Yeah, we might want to just make it clearer what's supported and not by taking in the settings in the constructor.

Having the settings in a mutable property is a holdover from WebAPI2 and it might be a distraction from the intended pattern for configuring the formatter.

Eilon commented 8 years ago

Yeah let's clean up the ctor's and make the properties get-only.

kichalla commented 8 years ago

I am a bit unclear. So what is the final change that needs to be made here?

javiercn commented 8 years ago

What @rynowak said, take the settings on the constructor and make the property read only. We can have a parameter-less constructor that initializes it with the default settings and that the user can further tweak.

The goal here is not to be correct as you can't be 100% without hiding the property or having it be immutable, the goal is to declare intention by not having extra code that implies this is an scenario we care to support.

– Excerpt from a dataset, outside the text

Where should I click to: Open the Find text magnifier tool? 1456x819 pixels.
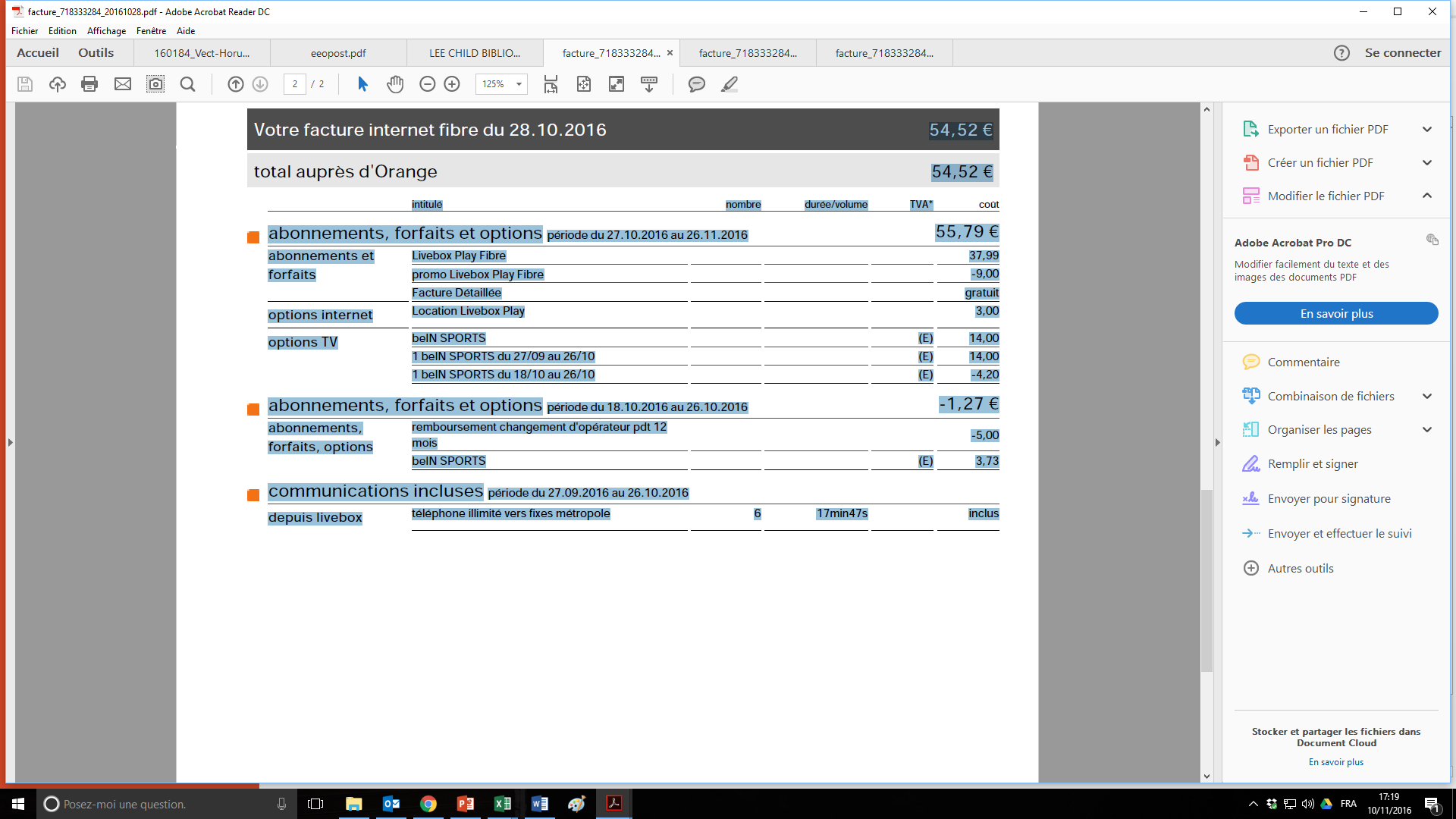(187, 84)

IMO any formater should be fully configured before it processes its first request/response (basically fully configure them during startup in options, or before passing them to ObjectResultExecutor).

If you are doing something really advanced and require different settings, then have different formatter instances.

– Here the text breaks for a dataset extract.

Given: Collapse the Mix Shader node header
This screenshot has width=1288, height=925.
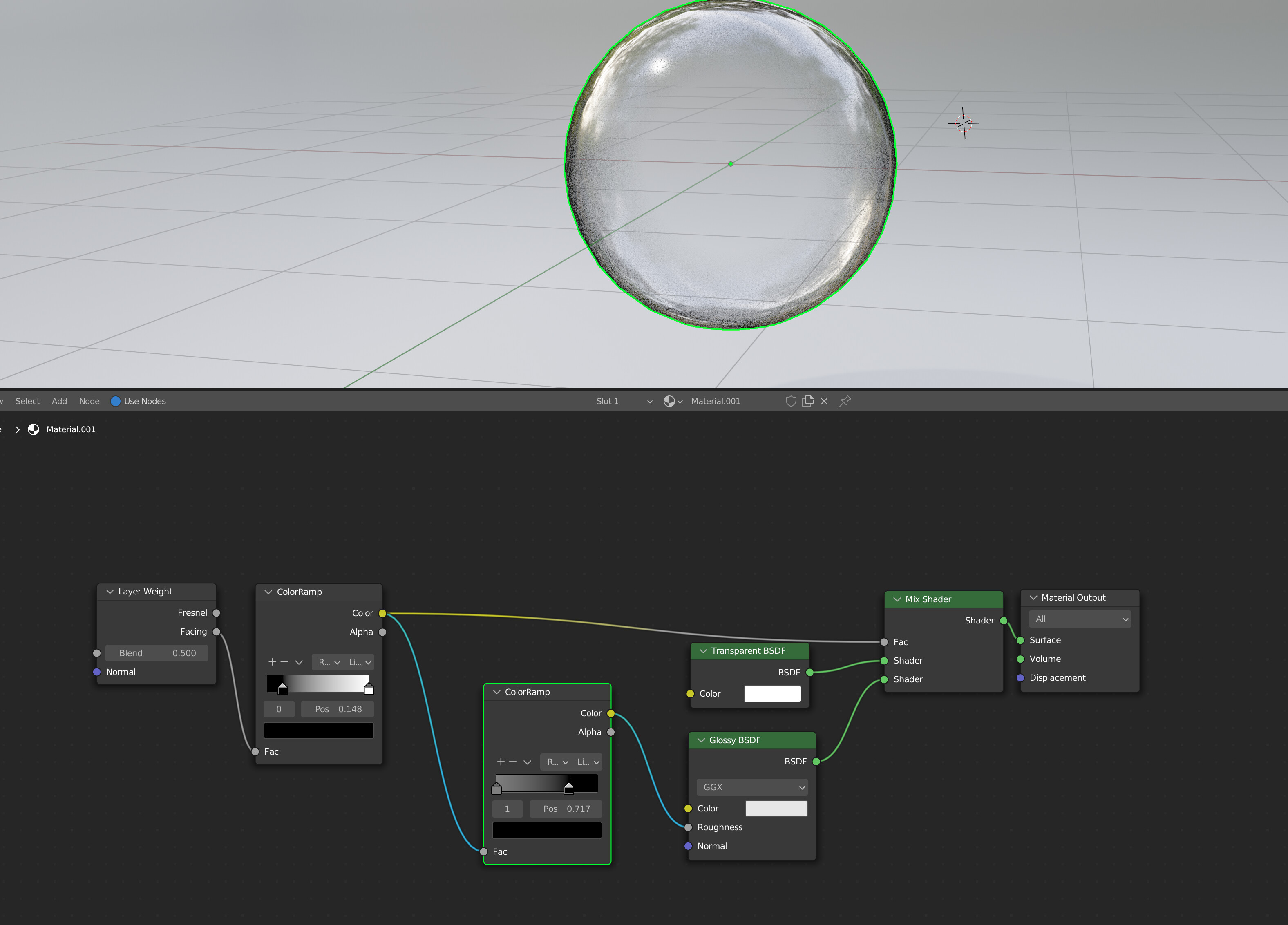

The point is that assuming the formatter is only configured before its first use simplifies the code and makes clearer what the intended supported scenarios are.

I wouldn't complain if you had a static property or something like that on the formatter that is DefaultSettings if @rynowak is ok with it, in any case, although "internal" the code you mention is totally accessible to customers, and the configuration done there is not something they can't do by themselves.

dougbu commented 8 years ago
  1. Don't reason based on the existence of parameterless (at least shorter) test-only constructors. I'll be removing most of them soon (see #4339). I probably should clean up the extra constructors in JsonOutputFormatter too.
  2. No need for statics here. The correct serializer settings are available everywhere the MvcOptions MvcJsonOptions is available.
  3. I'm not sure why we have the SerializerSettings properties at all. @javiercn why not make them protected or remove them entirely (subclasses can also store values in fields since they're passed into the constructors)?
javiercn commented 8 years ago
  1. Fair enough.
  2. Good point.
  3. Protected is ok for me I think, but I don't see a problem making them public get only.
kichalla commented 8 years ago

No need for statics here. The correct serializer settings are available everywhere the MvcOptions is available.

@dougbu you meant MvcJsonOptions here? This gives the same instance of serializer settings which users should not mutate?

dougbu commented 8 years ago

@kichalla yes to both questions.

dougbu commented 8 years ago

d8d2e54

ghost commented 8 years ago

Why SerializerSettings settings are now protected? How can I change default settings?

for example

private void ConfgureFormatters(MvcOptions options)
{
    JsonInputFormatter input = (JsonInputFormatter)options.InputFormatters.First(item => item is JsonInputFormatter);
    JsonOutputFormatter output = (JsonOutputFormatter)options.OutputFormatters.First(item => item is JsonOutputFormatter);

    input.SerializerSettings.ContractResolver = new PascalCasePropertyNamesContractResolver();
    output.SerializerSettings.ContractResolver = new CamelCasePropertyNamesContractResolver();
    output.SerializerSettings.Formatting = Formatting.Indented;
}

It looks like overkill to drop all formatters and create new ones.

And for now for some reason you do not have default settings for input and output formatters. But even in case of solving #4562 (which solves above code) it will still be bad design... because we cannot now setup specific formatter individually. We will have to remove affected formatter and recreate it again... So logic which initially creates formaters and logic of default serialilzer settings already suck.

As well as solution of @javiercn... it is very nice from point of view of tricking but absolutely bad for real development... 50 lines of code.. additional class... just to set 2 properties in some formatters.